I am working with chicken data and we would like to improve the genes annotation by combining short (Illumina) and long reads (Nanopore) data. Thus we decided to build a de novo transcriptome assembly, guided by the available genome of the chicken.
I tried different approaches:
- StringTie2 that gives a lot of artifacts (we end up with 60,000 genes !)
- Scallop-LR that does not work (only with Pacbio data)
- Scallop that works fine but also gives a lot of artifacts
In each case, I tried to run a) the 2 datasets together (in one run) and b) the 2 datasets separately and then merge the results. The caveat of a) is that the parameters used for long reads are very different than the one for short reads, so I have to choose something "in-between" which is not optimized. The caveat of b) is that it is inscreasing the number of genes detected because we keep lots of artifactual transcripts.
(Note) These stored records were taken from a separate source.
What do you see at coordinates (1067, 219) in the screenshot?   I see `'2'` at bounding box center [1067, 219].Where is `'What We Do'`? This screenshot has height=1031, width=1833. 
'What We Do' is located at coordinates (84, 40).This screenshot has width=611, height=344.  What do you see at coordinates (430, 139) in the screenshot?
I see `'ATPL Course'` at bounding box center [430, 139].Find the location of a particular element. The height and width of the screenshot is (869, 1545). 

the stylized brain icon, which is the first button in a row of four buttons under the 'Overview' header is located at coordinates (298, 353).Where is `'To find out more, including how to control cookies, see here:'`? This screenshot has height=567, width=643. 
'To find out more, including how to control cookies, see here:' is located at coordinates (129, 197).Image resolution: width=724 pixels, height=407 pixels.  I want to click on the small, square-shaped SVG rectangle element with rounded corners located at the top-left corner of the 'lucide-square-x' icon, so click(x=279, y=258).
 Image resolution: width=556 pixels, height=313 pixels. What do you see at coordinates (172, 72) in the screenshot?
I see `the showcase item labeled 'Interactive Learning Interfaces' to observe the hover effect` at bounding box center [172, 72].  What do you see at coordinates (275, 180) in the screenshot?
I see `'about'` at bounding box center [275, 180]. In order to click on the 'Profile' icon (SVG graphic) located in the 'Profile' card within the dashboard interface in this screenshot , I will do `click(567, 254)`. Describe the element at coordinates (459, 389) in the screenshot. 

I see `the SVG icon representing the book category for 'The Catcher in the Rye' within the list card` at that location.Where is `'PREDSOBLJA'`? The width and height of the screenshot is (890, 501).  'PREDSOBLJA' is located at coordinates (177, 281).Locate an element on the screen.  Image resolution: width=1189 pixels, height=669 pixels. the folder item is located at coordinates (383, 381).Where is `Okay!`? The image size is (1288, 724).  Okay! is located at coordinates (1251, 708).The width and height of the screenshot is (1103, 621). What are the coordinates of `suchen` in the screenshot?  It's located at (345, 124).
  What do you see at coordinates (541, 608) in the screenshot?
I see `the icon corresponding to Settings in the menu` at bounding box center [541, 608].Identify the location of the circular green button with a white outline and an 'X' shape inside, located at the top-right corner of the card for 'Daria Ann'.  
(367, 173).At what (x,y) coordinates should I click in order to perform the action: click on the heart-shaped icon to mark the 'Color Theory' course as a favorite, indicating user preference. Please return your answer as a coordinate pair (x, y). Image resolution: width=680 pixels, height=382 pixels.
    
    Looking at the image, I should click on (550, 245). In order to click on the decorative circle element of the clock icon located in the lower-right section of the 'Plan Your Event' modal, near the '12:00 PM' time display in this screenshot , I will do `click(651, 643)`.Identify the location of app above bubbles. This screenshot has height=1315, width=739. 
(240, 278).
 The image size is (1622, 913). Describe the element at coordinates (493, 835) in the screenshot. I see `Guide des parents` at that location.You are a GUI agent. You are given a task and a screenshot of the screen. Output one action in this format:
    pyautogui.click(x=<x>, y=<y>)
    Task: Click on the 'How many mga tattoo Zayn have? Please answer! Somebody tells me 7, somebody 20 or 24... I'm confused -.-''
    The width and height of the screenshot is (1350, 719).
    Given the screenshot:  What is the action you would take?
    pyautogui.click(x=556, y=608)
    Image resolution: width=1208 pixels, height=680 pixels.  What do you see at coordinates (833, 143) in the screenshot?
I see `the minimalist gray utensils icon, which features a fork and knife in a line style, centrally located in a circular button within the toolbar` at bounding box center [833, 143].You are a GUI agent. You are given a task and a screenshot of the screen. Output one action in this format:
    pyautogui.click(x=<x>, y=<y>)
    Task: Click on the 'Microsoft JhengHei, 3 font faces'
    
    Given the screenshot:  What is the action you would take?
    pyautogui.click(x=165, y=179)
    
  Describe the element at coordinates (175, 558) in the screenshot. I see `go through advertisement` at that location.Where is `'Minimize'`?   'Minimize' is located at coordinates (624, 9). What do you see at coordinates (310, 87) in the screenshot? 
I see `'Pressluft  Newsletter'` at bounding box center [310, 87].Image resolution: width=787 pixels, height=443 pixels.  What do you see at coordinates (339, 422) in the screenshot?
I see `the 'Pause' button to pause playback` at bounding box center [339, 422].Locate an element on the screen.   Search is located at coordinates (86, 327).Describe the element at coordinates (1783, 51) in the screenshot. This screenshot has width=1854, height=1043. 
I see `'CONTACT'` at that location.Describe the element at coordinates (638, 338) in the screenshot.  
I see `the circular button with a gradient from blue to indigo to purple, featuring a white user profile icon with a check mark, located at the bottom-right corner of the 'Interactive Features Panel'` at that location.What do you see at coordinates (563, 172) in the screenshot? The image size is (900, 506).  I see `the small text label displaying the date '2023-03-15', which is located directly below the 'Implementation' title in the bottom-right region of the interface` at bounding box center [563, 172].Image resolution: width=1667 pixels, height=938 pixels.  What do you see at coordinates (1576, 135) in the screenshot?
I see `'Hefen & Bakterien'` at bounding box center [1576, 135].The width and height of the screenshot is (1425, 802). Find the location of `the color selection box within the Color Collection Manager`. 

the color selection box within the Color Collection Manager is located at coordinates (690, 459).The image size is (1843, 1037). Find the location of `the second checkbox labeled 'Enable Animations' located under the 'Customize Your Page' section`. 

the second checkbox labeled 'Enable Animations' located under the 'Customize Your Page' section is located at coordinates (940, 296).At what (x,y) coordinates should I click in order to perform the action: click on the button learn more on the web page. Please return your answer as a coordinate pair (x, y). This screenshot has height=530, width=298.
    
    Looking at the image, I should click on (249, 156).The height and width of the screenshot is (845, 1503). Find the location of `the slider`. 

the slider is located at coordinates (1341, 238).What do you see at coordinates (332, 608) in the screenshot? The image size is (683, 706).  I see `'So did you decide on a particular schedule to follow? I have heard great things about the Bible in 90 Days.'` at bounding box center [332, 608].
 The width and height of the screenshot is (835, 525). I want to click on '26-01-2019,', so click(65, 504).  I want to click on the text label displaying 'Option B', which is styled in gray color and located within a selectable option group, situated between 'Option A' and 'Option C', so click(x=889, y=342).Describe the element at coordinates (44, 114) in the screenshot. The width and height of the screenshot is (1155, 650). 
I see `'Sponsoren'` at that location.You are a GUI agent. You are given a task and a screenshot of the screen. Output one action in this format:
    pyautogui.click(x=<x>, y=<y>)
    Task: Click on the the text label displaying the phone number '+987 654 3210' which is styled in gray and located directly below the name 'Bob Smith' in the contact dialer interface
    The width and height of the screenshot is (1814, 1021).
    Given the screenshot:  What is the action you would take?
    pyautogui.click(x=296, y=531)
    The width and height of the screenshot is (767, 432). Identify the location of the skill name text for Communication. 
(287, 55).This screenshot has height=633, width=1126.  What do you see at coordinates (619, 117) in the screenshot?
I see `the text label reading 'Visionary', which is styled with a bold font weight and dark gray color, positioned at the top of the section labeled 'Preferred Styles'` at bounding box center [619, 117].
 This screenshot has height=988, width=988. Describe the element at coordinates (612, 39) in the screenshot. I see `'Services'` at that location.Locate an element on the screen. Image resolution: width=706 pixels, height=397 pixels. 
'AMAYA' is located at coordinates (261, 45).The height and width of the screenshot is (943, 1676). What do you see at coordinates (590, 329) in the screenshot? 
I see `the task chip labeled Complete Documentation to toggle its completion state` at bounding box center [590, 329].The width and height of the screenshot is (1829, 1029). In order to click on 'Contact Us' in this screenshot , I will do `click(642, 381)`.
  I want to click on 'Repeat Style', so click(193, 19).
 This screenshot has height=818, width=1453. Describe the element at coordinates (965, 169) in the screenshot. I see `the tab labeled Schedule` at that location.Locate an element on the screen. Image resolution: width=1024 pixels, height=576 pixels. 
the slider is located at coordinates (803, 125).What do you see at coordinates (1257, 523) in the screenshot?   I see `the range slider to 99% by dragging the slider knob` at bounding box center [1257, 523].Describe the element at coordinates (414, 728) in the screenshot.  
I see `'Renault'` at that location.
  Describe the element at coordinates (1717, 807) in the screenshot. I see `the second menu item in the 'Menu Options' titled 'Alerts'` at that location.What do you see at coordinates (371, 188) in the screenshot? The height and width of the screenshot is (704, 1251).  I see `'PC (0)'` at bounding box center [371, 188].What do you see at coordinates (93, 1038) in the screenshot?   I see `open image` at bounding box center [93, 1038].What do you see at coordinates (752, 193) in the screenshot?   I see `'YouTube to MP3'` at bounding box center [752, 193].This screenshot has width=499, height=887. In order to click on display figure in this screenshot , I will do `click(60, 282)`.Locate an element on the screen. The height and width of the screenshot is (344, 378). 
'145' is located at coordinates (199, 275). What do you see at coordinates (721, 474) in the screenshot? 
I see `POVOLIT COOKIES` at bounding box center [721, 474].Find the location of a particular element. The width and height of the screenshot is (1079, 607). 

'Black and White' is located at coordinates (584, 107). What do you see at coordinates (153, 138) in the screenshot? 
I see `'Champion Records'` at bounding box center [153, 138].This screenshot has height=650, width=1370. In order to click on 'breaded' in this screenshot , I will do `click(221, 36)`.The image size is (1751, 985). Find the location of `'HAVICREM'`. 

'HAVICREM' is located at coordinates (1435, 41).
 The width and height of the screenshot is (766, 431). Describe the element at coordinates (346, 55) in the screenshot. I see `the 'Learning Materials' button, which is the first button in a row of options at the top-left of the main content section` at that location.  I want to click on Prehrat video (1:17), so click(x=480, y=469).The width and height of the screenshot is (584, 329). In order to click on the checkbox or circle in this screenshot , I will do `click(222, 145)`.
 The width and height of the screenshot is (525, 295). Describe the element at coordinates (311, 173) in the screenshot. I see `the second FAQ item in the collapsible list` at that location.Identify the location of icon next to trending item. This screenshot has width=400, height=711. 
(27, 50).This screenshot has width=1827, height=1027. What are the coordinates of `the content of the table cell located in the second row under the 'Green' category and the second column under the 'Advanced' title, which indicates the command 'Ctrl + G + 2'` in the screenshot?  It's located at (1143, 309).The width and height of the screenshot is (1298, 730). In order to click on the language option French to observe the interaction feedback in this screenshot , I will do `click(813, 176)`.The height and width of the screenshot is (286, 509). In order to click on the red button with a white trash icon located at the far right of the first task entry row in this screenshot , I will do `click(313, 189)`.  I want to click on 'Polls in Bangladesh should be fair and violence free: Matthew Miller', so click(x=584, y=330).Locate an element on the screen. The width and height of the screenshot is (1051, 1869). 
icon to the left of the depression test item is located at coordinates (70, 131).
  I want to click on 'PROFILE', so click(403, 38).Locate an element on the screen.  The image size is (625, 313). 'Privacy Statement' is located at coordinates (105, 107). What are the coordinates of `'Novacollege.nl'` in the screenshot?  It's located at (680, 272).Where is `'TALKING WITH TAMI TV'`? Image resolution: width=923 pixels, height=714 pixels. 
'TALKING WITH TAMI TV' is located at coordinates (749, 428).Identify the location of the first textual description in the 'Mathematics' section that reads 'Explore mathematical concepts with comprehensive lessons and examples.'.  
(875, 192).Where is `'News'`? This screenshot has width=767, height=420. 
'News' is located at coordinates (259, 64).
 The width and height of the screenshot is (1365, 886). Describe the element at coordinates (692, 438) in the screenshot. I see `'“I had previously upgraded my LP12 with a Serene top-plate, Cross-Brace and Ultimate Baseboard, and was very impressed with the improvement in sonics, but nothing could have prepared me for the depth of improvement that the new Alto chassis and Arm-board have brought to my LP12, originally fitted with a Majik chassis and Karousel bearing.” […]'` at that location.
Of course, I could use more stringent parameters for the merging, but I am wondering whether any of you have the experience of dealing with the integration of short and long reads ? How would you reduce the number of false positives ? I know I could also use: Mikado, Trinity, IDP-denovo for this kind of issues. Any feedback on using these tools (or any other) in this context would be welcome !
Have you used the available chicken transcripts?
Yes, but we found lots of signal outside of the annotated genes and wanted to investigate further
Do you get a lot of full-length RNAs in the Nanopore?Try to map it to the known transcriptome. I would take an approach of assembling with the long reads and correcting with short reads. It's black magic though, there is no one protocol that works for all.
The coverage I have in Nanopore is very low, so I'm not sure this would be so relevant but I could try.